# Extracted text

..............................

= John Ogiltree =

Canadian former baseball pitcher (born 1978)

John Ogiltree (born June 3, 1978) is a Canadian former baseball pitcher.

Born in Toronto, he is a graduate of Martin Methodist College.

At the age of 18, he was originally taken in the 1996 draft in the 32nd round (941st overall) by Detroit Tigers but decided to attend college instead.

In 2000, he debuted for the Canada national baseball team, in the qualifiers for the 2001 Baseball World Cup. The right-hander, at 6' 8", was 7–3 with a 2.30 earned run average (ERA) and 97 strikeouts through 74 1/3 innings pitched as a senior in 2001, making honorable mention on the SLAM! Canadian Baseball All-Canadian team.

He was signed by their chief Canadian scout, the late Jim Ridley, for the Toronto Blue Jays as an undrafted free agent after his senior year of college.

With the Toronto Blue Jays, he played first with the Medicine Hat Blue Jays in 2001, the Dunedin Blue Jays in 2002, the New Haven Ravens in 2003, the New Hampshire Fisher Cats in both 2004 and 2005 before moving to the Washington Nationals organization where he pitched briefly with the Potomac Nationals and Harrisburg Senators in 2005.

..............................

# Entries provided
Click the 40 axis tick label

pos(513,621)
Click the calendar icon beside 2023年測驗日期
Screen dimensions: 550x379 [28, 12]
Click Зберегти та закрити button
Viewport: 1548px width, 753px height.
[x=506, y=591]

..............................

# Questions on the material
- A) Extract the part of the John Ogiltree article from "With the Toronto" to "Senators in 2005.".
- B) List every team that the John Ogiltree article says he played or pitched for after the Toronto Blue Jays signed him.
- C) Proceed with the John Ogiltree article, picking up after its final sentence.
The records are separate material with no connection to the John Ogiltree article.

# Answers for the tasks
- A)
With the Toronto Blue Jays, he played first with the Medicine Hat Blue Jays in 2001, the Dunedin Blue Jays in 2002, the New Haven Ravens in 2003, the New Hampshire Fisher Cats in both 2004 and 2005 before moving to the Washington Nationals organization where he pitched briefly with the Potomac Nationals and Harrisburg Senators in 2005.

- B)
- Medicine Hat Blue Jays
- Dunedin Blue Jays
- New Haven Ravens
- New Hampshire Fisher Cats
- Potomac Nationals
- Harrisburg Senators

- C)
He was with Canada in the qualifiers for the 2004 Summer Olympics, as they locked up one of two American spots (alongside Cuba) in Athens, which finished in fourth place.

Following his professional playing days, Ogiltree returned to Canada to play in the Intercounty Baseball League (IBL), playing with the Brantford Red Sox from 2006 to 2009.

Prior to going pro, he also spent some time in the IBL, playing with the Guelph Royals from 1997 to 2000.

Overall, he finished his minor league career with a record of 19–19 with 39 saves and a 3.62 ERA.